Suddenly, I noticed a suspicious link on the right side of the screen. One of my painfully expensive textbook purchases appeared below the words "Sell back your copy." Underneath this catchy line was a tempting "Gift Card Value" and a hefty little sum. Could it be? Could I sell my boring expensive ugly textbooks back for more than just peanuts and actually get more books, better books, prettier books in return?

Creative Commons License: The Best Days Are Not Planned by Marcus Hansson on Flickr.

The process seems sinfully simple. I clicked "Trade in Now." and followed the three or four breathlessly easy steps. I printed off the label. Tomorrow I shall purchase an envelope from the post-office, assemble the package, mail it, and wait in suspense.

Supposedly I will receive a pleasant little sum into my Amazon account in return, money that can be applied towards resupplying my bookshelf!

Too good to be true? Maybe. Chronicles to be continued.... 

I'm fascinated by this deal. Am I the last one to discover this little gem of a trade? How do you expand your library without bruising the budget?

Sunday, May 13, 2012

Happy Mother's Day!

Dear Mom,

You bundled me in pink snowsuits and tied my hair in pink headbands and sang to me and took me for walks and set up playdates and fed me baby quiche. From the first moment you showed me that the world was big and exciting and full of tastes and colors and people and charm and beauty and adventure.

You read me book after book after book after book and two and a half decades later I can still hear your voice reading Goodnight, Moon andI'll Love You Forever. On the surface life is more complicated now but the moon still comes up and every night the world still goes to sleep and I know now more than I did then that you really will love me forever.

Years later we read other books together, grown-up books, and you are still the best person to call when I need to rant about a British novel. 

Sometimes when Daddy had to work into the small hours of the morning you would let me stay up late into the night with you while you worked on projects to make our home beautiful. You didn't know it at the time, but you taught me that some things, like beauty and the people you love, are more important than sleep.

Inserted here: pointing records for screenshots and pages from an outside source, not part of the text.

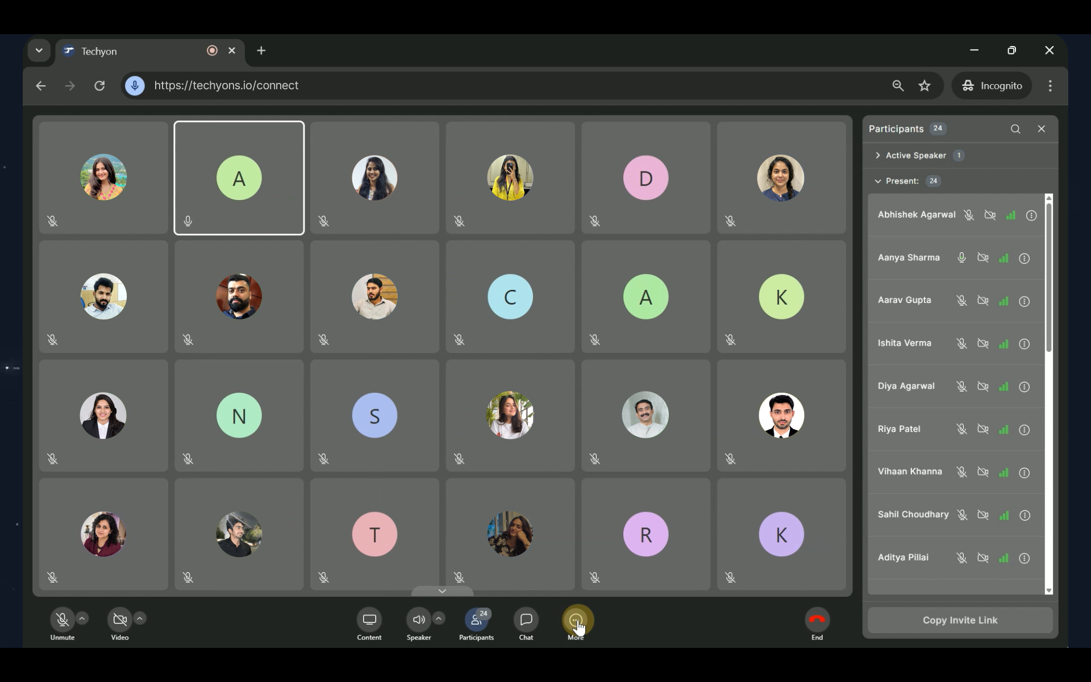Click the browser address bar
This screenshot has height=682, width=1091.
(398, 85)
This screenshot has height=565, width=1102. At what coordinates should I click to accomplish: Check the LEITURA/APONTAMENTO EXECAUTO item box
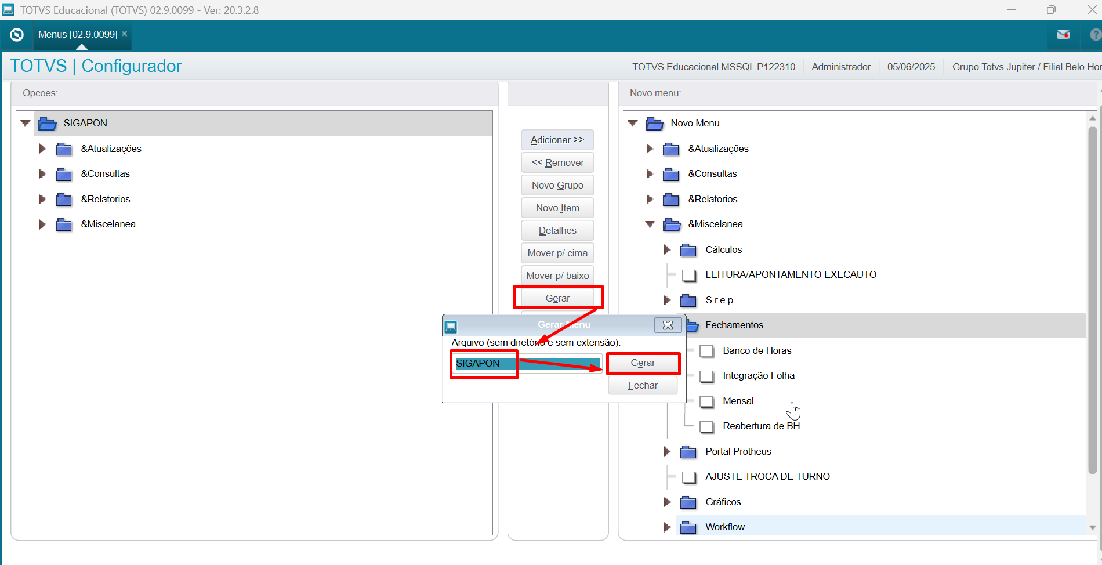689,275
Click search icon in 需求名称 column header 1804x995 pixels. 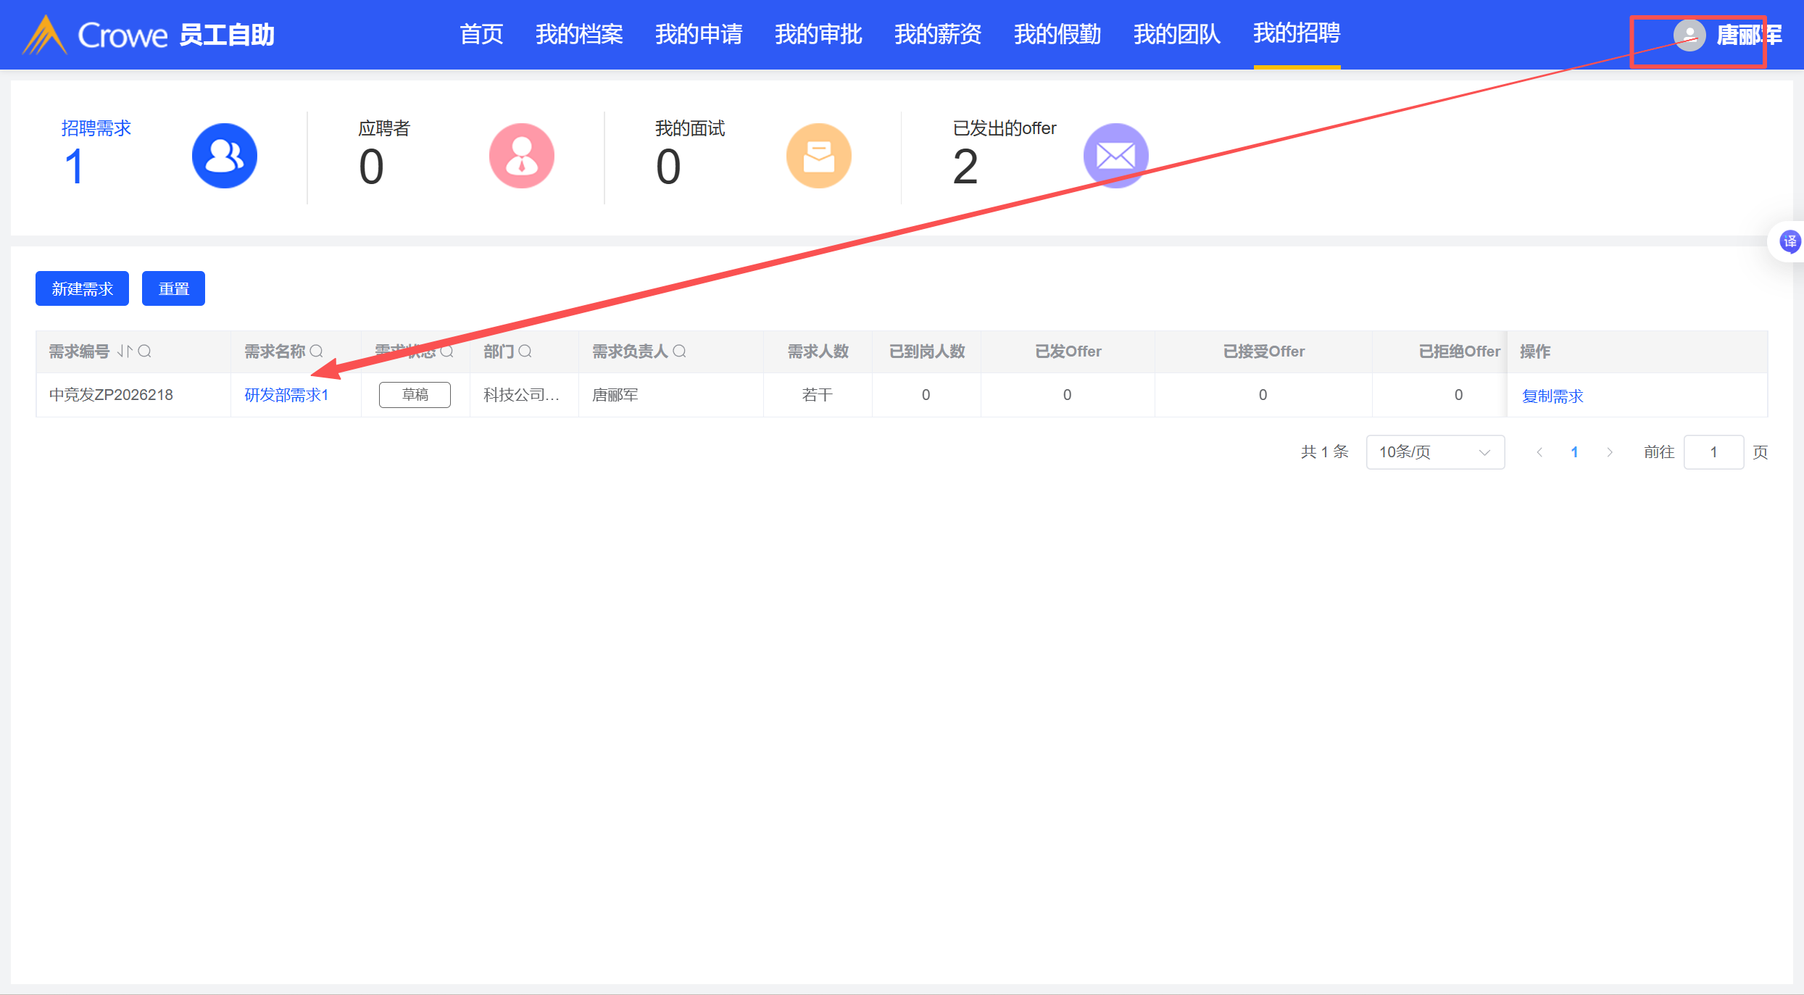[x=317, y=351]
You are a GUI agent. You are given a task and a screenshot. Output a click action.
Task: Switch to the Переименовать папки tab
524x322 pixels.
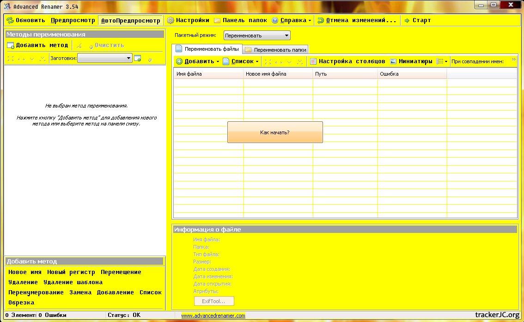(275, 50)
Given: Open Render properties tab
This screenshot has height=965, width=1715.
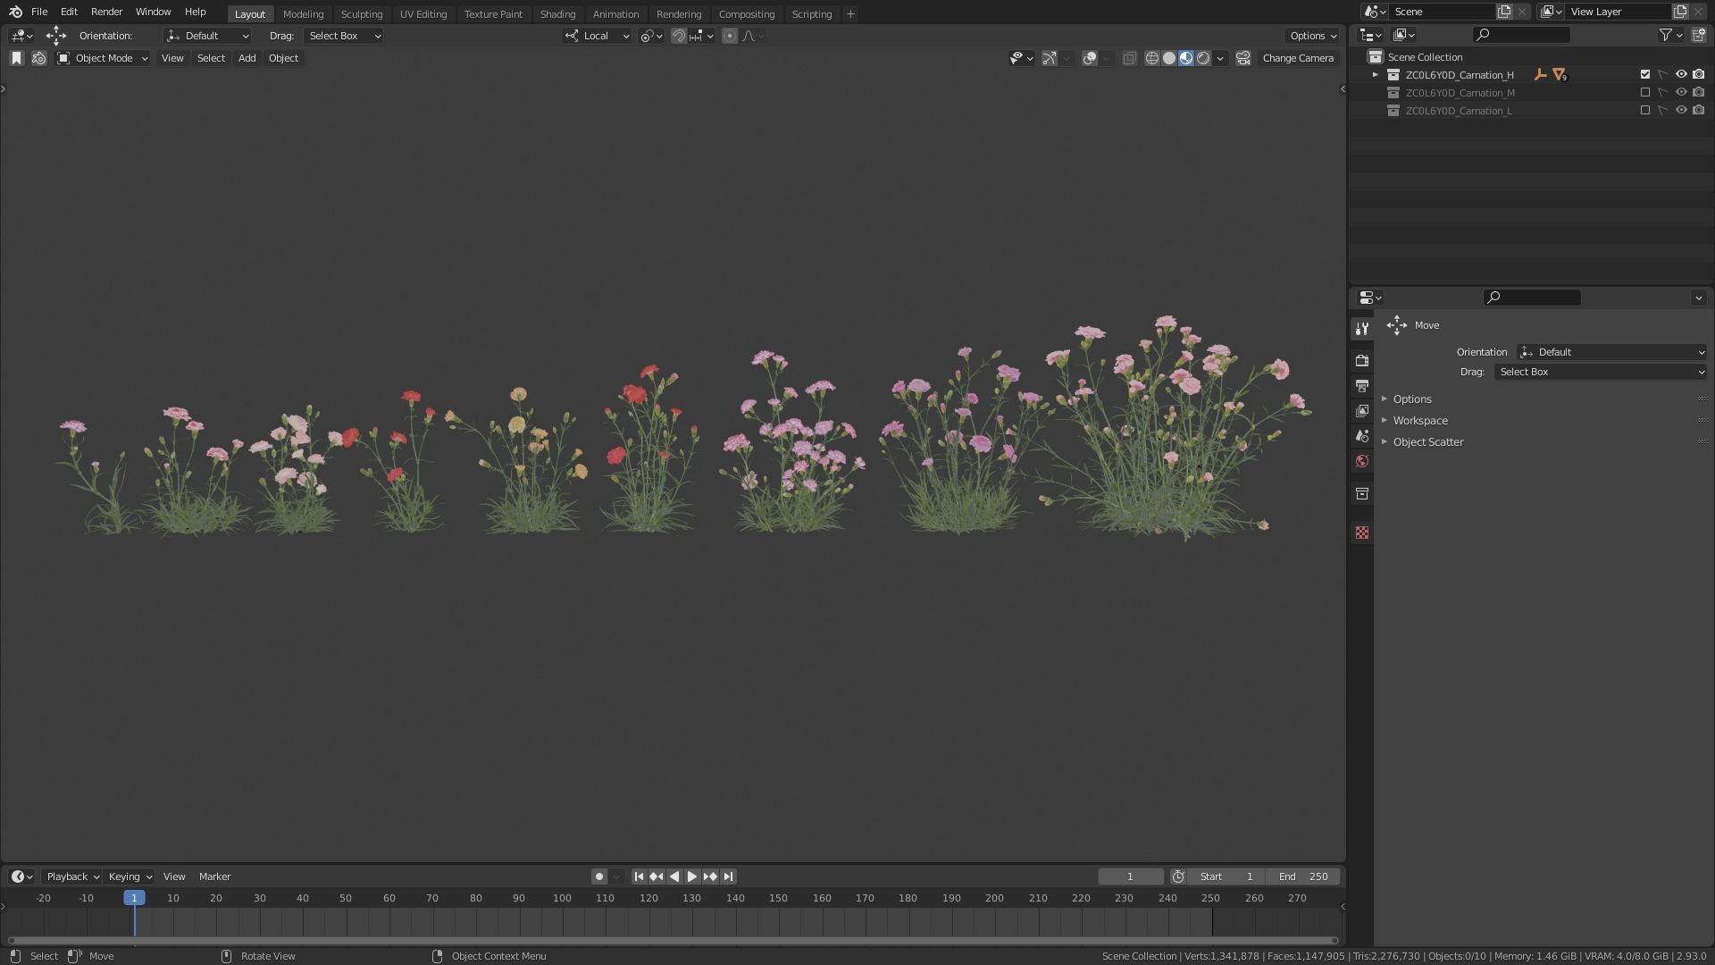Looking at the screenshot, I should click(x=1362, y=361).
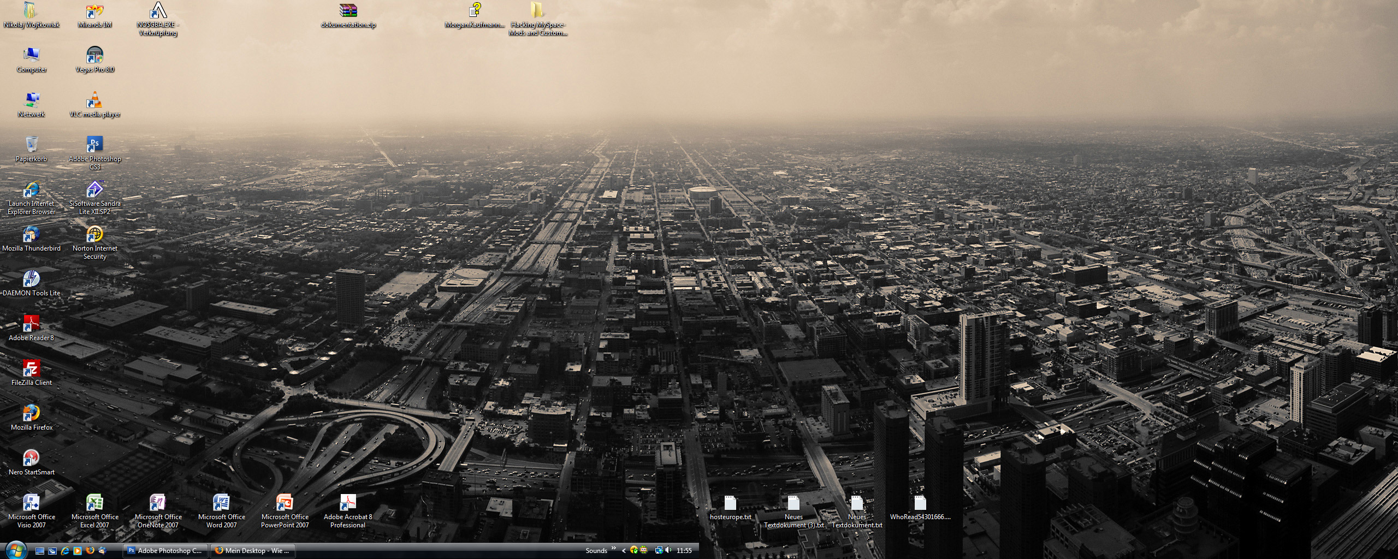Expand the Sounds toolbar double-chevron

pos(614,549)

You taught me long division and made me painstakingly write out the steps. Divide. Multiply. Subtract. Compare. Bring Down. Over and over and over. I'd want to move faster and skip the steps and then the numbers would come out wrong and you'd remind me that steps can't be skipped. Sometimes now I get frustrated and want to hurry and then life gets tangled and I remember again that, in life like in long division, sometimes steps can't be skipped.

You taught me how to bake and reminded me to level the flour because sometimes the directions need to be followed exactly. Now I bake in a kitchen far away and I subconsciously tap the measuring cup and level the flour just like you showed me, carrying your words into every loaf of bread and batch of cookies that I make.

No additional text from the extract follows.